• _Data section_

-=-=-

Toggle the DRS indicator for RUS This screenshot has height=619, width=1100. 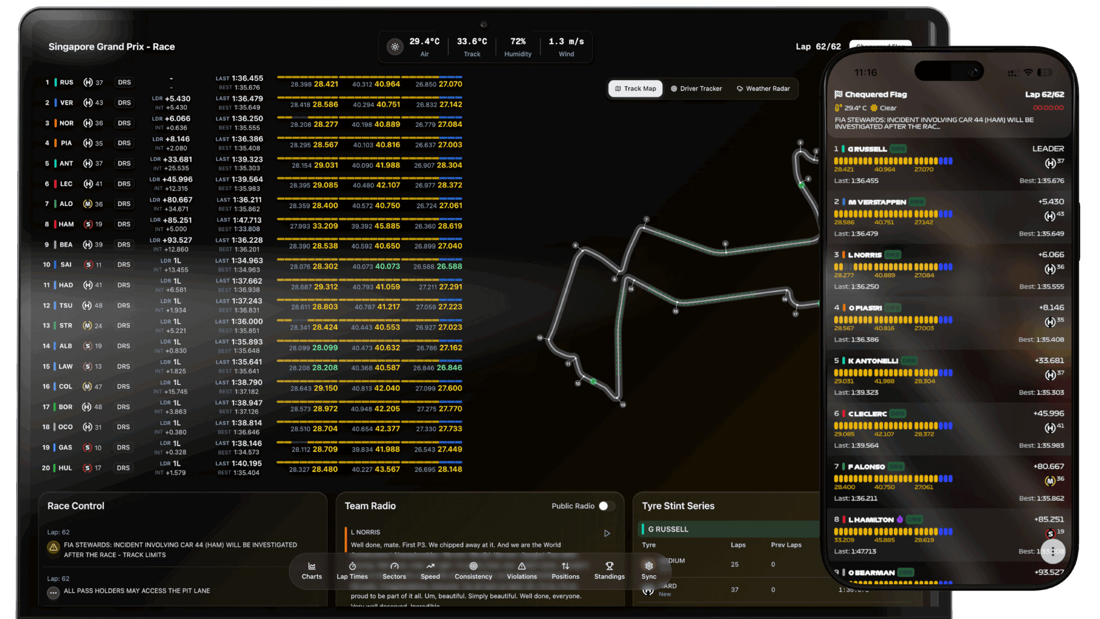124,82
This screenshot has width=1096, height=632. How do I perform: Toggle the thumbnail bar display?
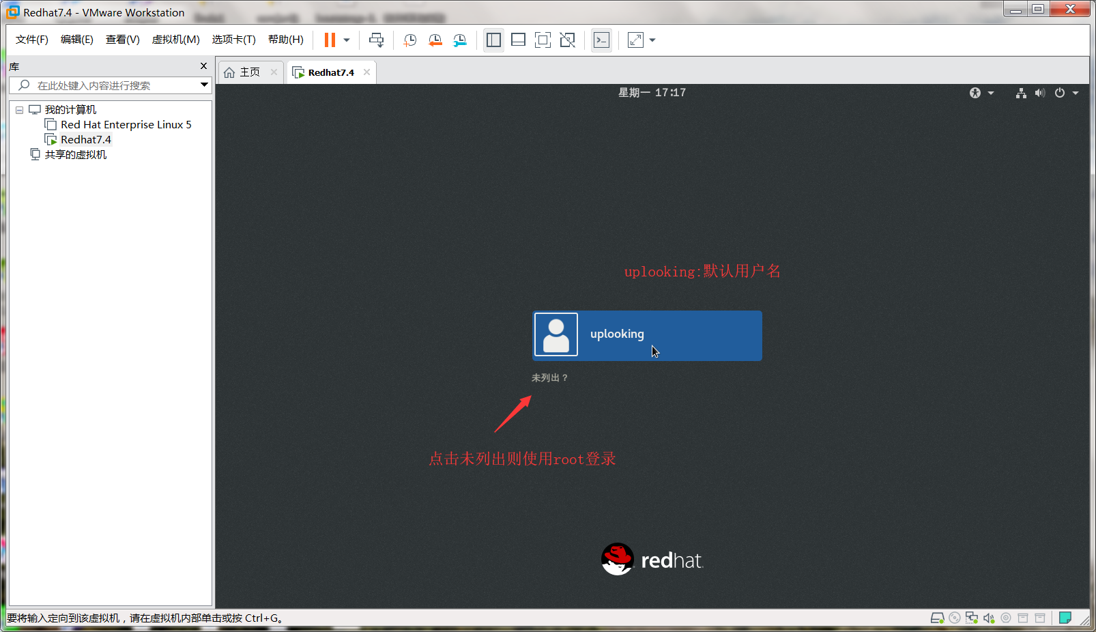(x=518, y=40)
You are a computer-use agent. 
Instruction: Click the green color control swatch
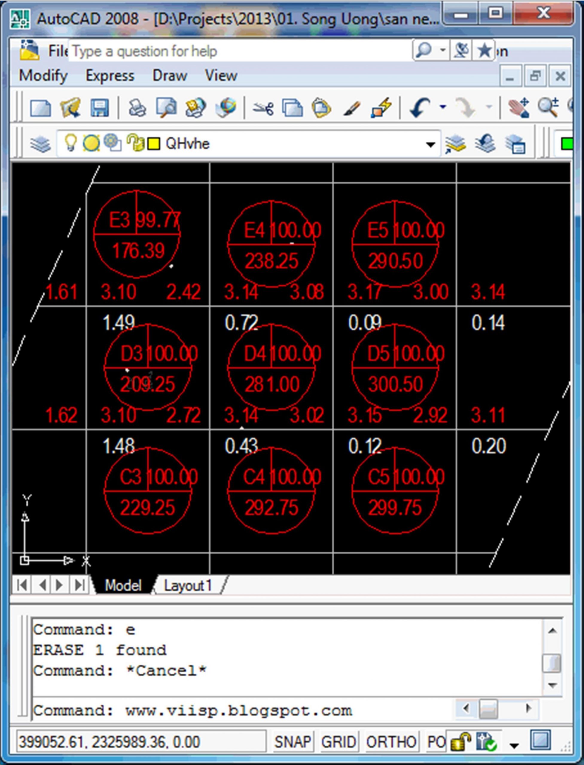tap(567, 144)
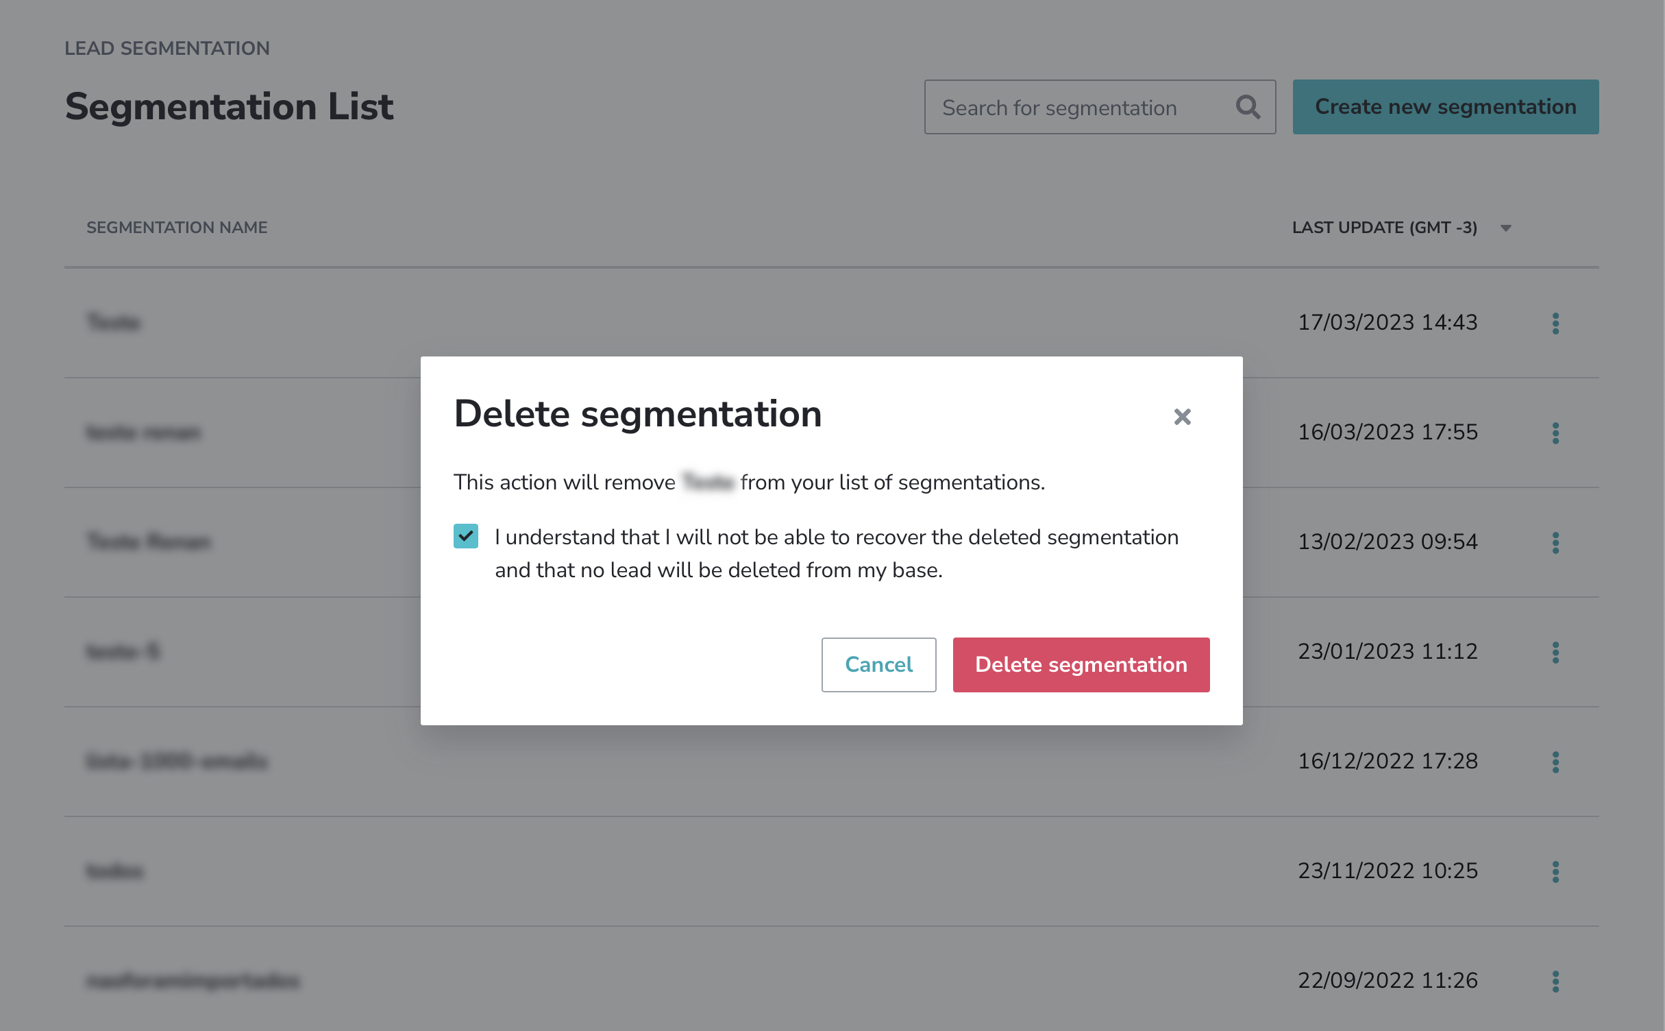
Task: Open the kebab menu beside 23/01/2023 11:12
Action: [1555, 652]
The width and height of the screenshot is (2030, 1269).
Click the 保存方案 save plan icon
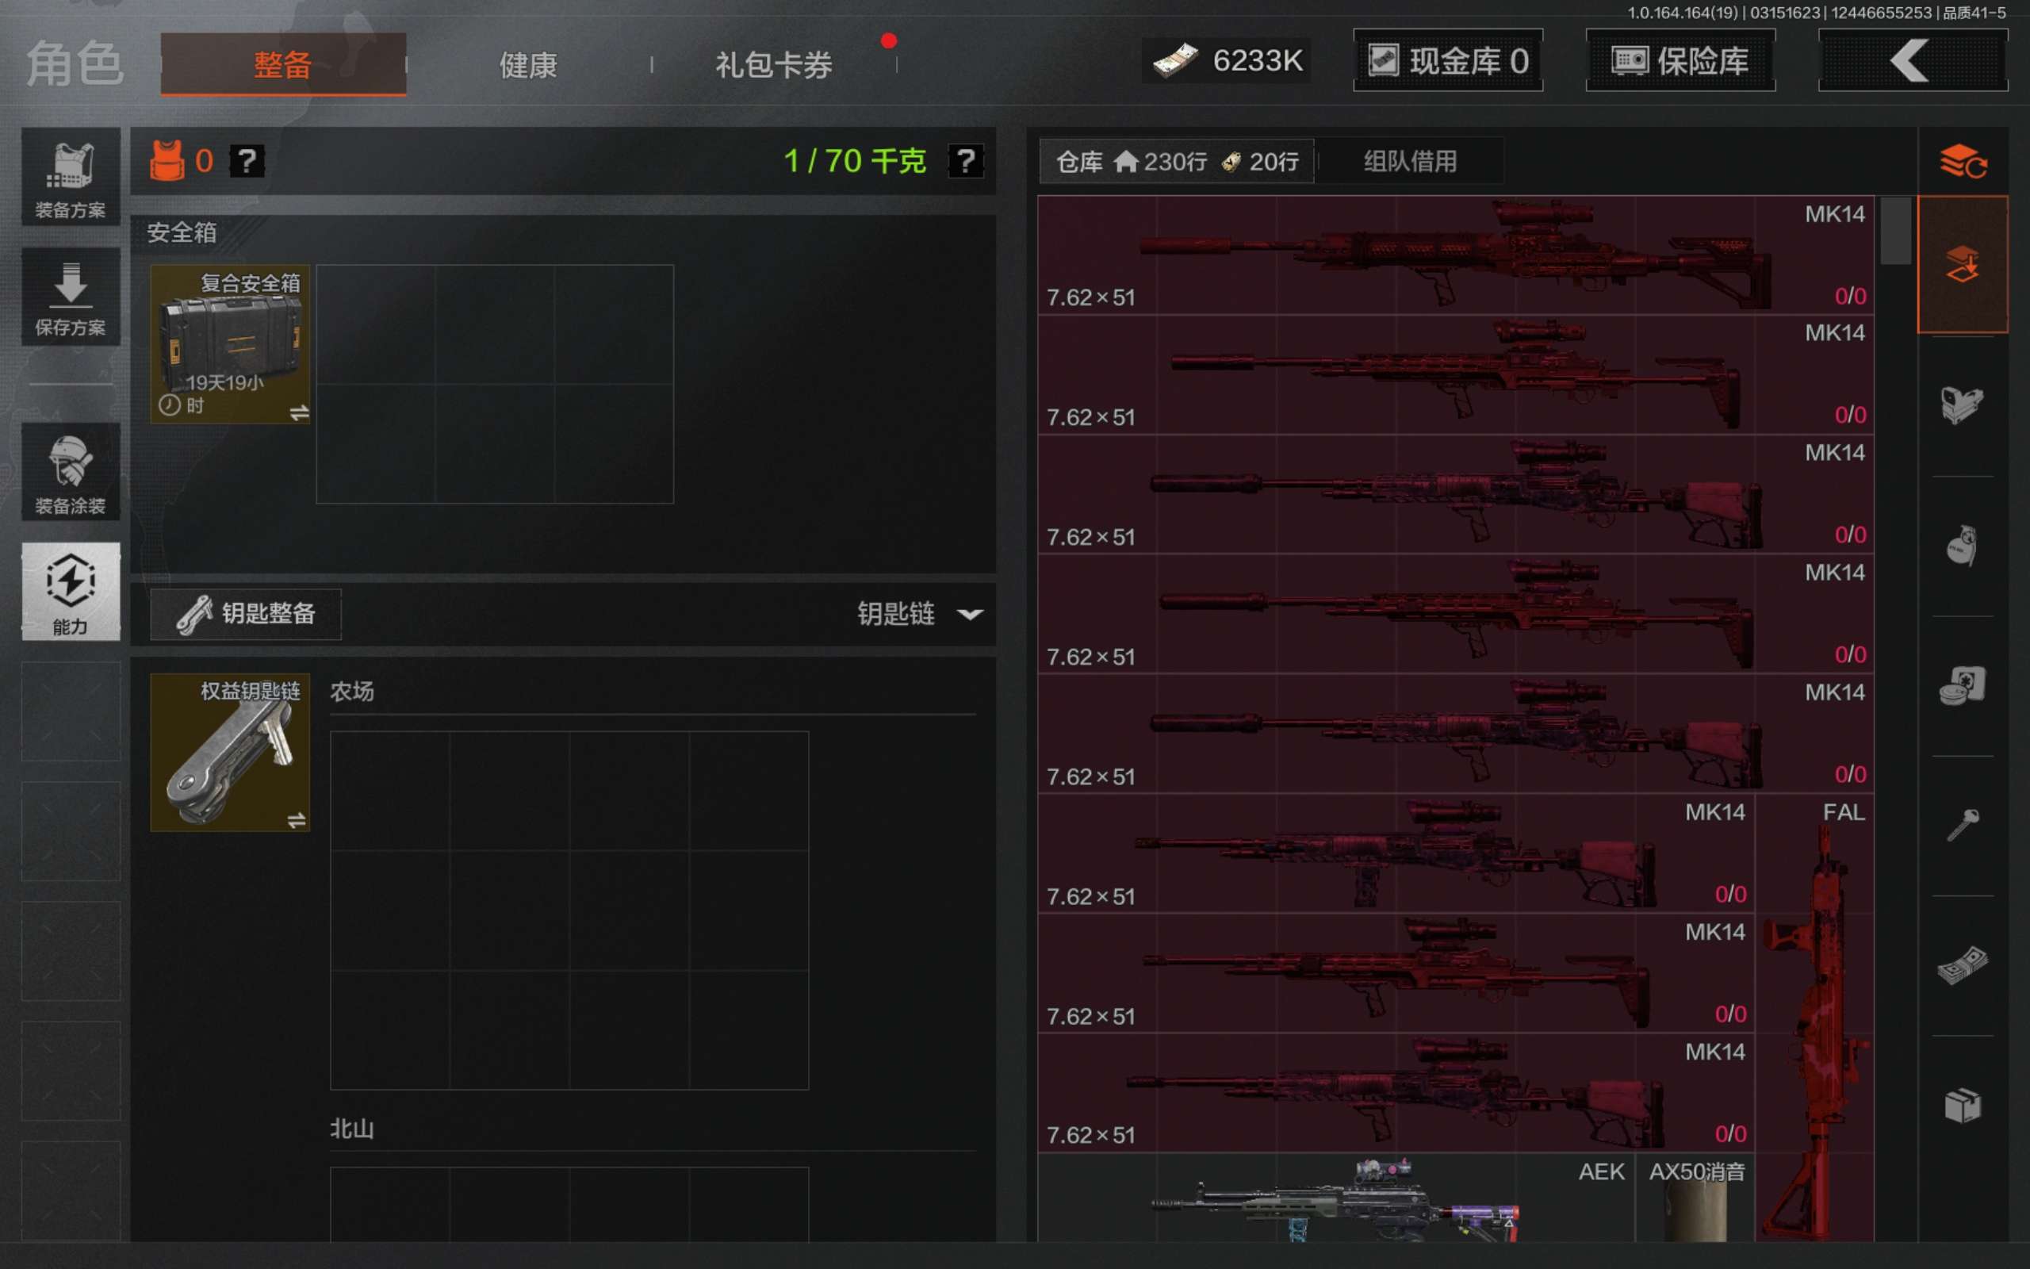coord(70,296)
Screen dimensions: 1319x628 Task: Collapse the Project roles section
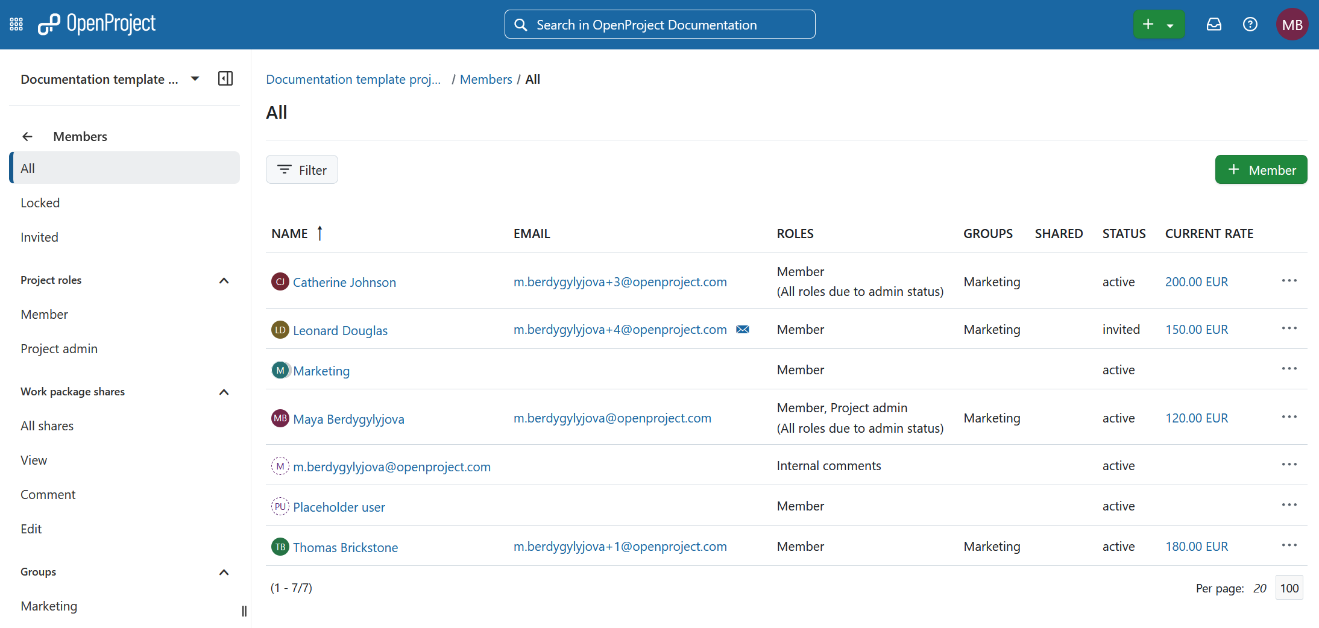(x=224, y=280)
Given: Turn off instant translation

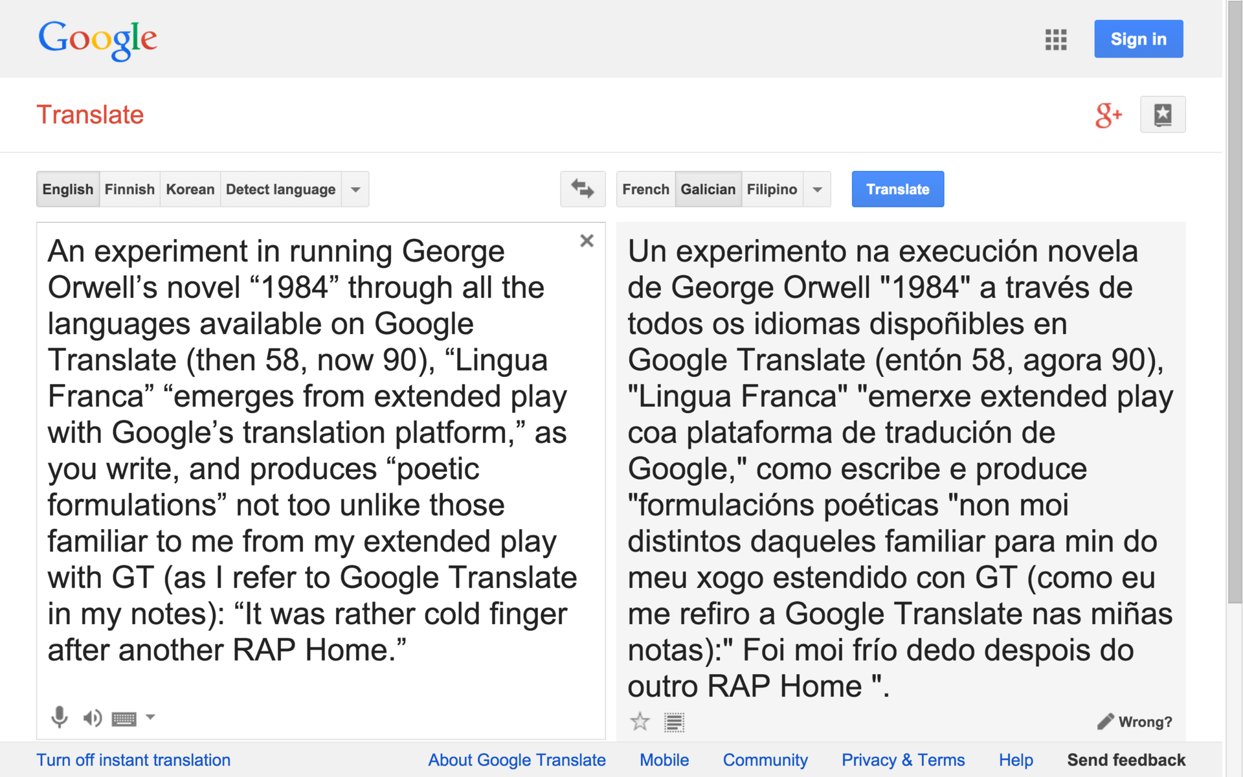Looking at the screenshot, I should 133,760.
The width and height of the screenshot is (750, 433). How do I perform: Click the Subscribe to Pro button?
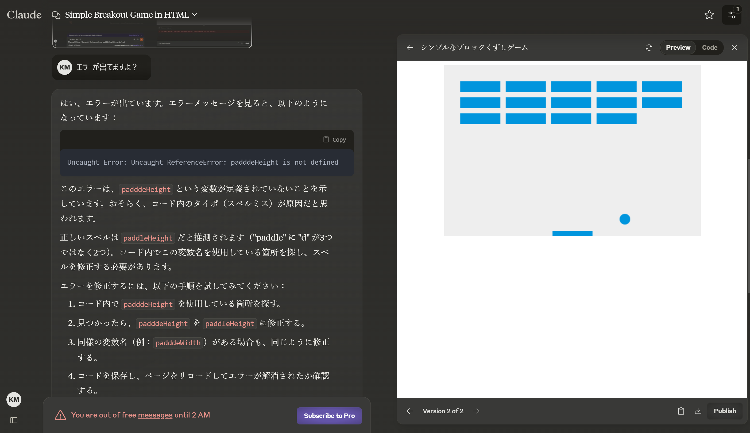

-=-=-

• _Task details_
Once the line holding "Screen dimensions: 1319x628" is found, copy it and each later line exactly through the end of the data, leaving out the pictures.

• _Written response_
Screen dimensions: 1319x628 Task: Collapse the Project roles section
(x=224, y=280)
Given: Turn off instant translation

Looking at the screenshot, I should 133,760.
The width and height of the screenshot is (750, 433). How do I perform: Click the Subscribe to Pro button?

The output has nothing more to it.